*List of tasks:*
• a. In the passage on England and hot weather, what happens to the houses when it is hot?
• b. Extend the passage on England and hot weather, picking up after its final sentence.

*Provided text:*

Some humans I have met will say there are different types of heat, I’ve heard it said that being in the sun in some countries is more tolerable than in others, and vice-versa. I am not sure this is true; I suspect that those other countries are better equipped for their temperature. England is a lot like someone wearing a Wonderbra/Wonderpants. You think it is well equipped to deal with it, but in reality, when you get to the nitty-gritty, you realise you’ve been fooled, deceived. You expect something ‘wonderful’ and end up with a Ken doll or tiny Barbie. When it is hot, the houses hold heat in, when it is cold the heating is shite or just too expensive to run. In a deal with… well with me, England would have drawn the short stick, the odd-numbered card and the wrong coin. Did you google Wonderpants by the way? I did; it is disappointing.

*Recorded information:*
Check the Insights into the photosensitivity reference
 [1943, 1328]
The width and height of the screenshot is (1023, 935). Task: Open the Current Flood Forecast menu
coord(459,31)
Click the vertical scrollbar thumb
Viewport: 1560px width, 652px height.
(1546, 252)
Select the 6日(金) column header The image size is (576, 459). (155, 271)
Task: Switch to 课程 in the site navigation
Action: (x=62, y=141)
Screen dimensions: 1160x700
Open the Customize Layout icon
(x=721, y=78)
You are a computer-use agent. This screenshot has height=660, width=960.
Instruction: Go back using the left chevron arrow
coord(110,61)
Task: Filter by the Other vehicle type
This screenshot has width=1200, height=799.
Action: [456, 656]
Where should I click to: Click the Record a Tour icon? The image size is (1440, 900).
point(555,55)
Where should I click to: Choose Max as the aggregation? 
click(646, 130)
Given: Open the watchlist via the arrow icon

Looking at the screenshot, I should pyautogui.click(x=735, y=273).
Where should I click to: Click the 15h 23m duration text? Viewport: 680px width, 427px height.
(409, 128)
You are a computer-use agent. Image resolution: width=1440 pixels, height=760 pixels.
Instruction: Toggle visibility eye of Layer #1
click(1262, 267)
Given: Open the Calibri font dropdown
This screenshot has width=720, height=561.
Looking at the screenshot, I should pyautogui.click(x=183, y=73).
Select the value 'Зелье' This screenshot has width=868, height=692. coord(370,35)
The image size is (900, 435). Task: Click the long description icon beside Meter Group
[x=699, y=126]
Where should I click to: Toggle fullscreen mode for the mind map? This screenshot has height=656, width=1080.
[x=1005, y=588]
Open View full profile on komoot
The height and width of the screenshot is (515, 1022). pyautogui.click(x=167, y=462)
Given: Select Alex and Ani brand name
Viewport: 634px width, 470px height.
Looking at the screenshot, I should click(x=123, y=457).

*List of answers:*
• a. They hold the heat in.

• b.
I like England, the UK, and a lot of this is in jest, but I want you to think about the cold. When your nipples are so hard you could help out in one of the ‘Oceans’ films, Doris the diamond thief, no external tools needed, glass cutting — two at a time — her speciality. Bollocks are driven up into your stomach, so you wear your wife’s thong without the need to leave them hanging outside or readjust every five minutes.
You get downstairs in the morning, breath out and see smoke, wondering if this is a way to trick your mind into thinking you are smoking, to Hell with ye real ciggies! Then you go outside, and either you have a lot, a smattering or no snow. It is icy, though, you take the first tentative step and fall on your arse. Sliding on your backside along the pavement, seeing the dog shite coming quickly but unable to stop. It’s fine the poop is frozen, like everything else. It is slightly white, a reimagining of the original from years gone by. 2020’s answer to white dog poo! You kick it out of the way, smashing a car window. Luckily the path has a hole in it from years of neglect, and you sink into it, bottom first.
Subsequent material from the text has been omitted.